• Excerpt provided
-----
Kell said that includes changes to consumer behavior and planning by utilities and businesses for significant infrastructure investments to shift to electric vehicles and electrify heating and appliances within buildings.

Scientists have called for “immediate and deep” cuts to carbon emissions to limit warming to 1.5 degrees Celsius or roughly 3 degrees Fahrenheit as set out under the Paris Climate Agreement. That’s a threshold that aims to ward off the worst effects of climate change even as climate experts anticipate the world will exceed that level of warming.

The report examined six clean energy scenarios against a baseline of business as usual. It states the most cost-effective way to cut emissions statewide is to pursue net-zero emissions economy-wide, including carbon-free electricity. The net-zero scenario is in line with scientists’ recommendations to cut greenhouse gas emissions 40 percent from 2005 levels by the end of the decade, and it would speed up retirement of coal plants by 2030. Wisconsin’s largest investor-owned utilities have pledged to exit coal by 2035.

The study notes getting there requires more ambitious investments across every sector. Kell said a net-zero economy would require $100 billion of investments from utilities, businesses and consumers through 2050.

“But along the way, while we’re making these investments, the costs of fossil fuels that we currently pay for will be avoided,” said Kell, noting those energy costs would be offset through savings on fuel and health care expenses.

More people are buying electric vehicles, and they’re expected to save customers thousands over time compared to most cars on the road. Even so, a Consumer Reports survey of roughly 8,000 adults this year found the cost of buying and maintaining an electric car was a barrier for more than half those surveyed. Kell noted federal incentives help reduce those costs, which are declining over time as demand grows.

If Wisconsin rapidly cuts emissions across all sectors, the report finds the state would see four times the emission reductions for only marginally higher costs in 2050 by targeting net-zero emissions than solely clean electricity. With less pollution, the study shows the state will save billions in avoided health care costs, growing the state’s gross domestic product by 3 percent.
-----
• Dataset rows
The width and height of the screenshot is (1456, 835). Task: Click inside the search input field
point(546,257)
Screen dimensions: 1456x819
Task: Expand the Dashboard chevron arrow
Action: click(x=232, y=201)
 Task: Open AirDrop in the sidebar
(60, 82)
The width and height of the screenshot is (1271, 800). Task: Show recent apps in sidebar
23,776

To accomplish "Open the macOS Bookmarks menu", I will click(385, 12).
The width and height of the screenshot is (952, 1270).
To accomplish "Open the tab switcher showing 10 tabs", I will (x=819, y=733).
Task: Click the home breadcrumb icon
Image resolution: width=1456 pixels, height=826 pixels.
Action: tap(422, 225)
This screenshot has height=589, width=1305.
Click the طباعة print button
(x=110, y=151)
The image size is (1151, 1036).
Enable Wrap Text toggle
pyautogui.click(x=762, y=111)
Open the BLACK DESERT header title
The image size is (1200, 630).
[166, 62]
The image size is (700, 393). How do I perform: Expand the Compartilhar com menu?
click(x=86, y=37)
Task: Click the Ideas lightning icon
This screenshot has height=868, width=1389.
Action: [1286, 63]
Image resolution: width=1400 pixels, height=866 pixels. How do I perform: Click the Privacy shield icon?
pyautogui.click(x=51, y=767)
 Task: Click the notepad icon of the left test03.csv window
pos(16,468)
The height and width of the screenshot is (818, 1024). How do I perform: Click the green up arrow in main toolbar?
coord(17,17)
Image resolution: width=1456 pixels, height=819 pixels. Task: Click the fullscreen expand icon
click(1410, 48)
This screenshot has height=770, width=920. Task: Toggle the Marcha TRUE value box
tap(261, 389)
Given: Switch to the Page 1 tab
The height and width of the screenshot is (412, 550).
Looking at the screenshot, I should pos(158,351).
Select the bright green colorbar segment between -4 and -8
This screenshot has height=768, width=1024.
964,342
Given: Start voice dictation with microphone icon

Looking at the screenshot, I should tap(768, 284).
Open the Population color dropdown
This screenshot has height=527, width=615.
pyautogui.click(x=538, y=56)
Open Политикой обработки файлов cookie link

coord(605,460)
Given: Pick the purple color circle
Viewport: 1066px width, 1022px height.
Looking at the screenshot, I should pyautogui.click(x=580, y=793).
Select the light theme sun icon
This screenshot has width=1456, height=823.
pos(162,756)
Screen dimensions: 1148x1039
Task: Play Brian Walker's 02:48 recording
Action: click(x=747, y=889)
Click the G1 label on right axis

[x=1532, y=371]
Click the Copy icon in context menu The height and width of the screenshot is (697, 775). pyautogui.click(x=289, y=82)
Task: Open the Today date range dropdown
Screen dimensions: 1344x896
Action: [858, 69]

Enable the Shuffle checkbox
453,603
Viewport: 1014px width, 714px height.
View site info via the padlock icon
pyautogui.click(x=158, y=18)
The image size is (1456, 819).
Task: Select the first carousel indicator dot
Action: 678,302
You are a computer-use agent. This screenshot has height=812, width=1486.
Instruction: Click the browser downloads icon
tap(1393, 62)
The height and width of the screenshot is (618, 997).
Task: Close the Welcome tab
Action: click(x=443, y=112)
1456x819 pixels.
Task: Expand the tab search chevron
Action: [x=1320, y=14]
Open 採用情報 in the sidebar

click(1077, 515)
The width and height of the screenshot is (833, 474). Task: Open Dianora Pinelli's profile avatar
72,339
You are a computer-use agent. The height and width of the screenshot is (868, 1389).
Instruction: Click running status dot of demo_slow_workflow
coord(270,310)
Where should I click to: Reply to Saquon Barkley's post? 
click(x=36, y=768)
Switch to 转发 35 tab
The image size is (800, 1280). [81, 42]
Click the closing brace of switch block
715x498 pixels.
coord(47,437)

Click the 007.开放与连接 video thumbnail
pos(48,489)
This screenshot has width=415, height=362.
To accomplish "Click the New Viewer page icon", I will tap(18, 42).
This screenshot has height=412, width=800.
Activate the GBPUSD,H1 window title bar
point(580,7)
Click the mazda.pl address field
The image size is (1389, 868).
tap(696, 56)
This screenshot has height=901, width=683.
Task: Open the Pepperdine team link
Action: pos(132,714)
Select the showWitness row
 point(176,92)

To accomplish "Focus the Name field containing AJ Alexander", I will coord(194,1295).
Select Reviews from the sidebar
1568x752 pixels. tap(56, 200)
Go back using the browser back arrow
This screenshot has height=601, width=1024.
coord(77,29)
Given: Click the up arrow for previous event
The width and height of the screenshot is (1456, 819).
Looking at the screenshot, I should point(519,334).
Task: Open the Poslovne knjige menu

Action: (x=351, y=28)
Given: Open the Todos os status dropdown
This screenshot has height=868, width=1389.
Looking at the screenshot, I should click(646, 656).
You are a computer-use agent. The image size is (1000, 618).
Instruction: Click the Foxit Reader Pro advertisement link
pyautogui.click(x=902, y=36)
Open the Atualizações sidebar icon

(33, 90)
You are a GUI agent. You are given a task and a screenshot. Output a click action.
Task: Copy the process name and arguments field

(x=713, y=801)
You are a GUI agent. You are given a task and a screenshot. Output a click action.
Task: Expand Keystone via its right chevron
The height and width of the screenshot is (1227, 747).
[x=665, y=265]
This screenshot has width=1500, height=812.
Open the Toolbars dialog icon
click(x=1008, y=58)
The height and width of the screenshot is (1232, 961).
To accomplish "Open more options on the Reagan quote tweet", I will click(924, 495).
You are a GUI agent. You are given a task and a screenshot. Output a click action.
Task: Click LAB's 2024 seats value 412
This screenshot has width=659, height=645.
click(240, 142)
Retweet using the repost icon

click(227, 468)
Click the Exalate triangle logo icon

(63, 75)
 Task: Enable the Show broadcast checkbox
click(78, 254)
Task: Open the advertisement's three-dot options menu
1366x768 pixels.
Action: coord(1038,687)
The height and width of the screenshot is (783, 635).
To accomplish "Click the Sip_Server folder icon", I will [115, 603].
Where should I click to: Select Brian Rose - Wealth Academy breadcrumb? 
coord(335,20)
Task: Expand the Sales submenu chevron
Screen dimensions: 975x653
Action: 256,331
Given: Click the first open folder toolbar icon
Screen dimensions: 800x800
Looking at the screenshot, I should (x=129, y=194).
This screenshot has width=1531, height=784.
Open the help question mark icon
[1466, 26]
-----
• Written request
Using the Wisconsin clean energy excerpt, answer these:
1. By what year have Wisconsin's largest investor-owned utilities pledged to exit coal?
2. According to Kell, how much investment would a net-zero economy require through 2050, and from whom?
3. By what percentage would the state's gross domestic product grow with less pollution?
Draw only on the Wisconsin clean energy excerpt, not on the records.

• The reply
1. 2035.
2. $100 billion from utilities, businesses and consumers.
3. 3 percent.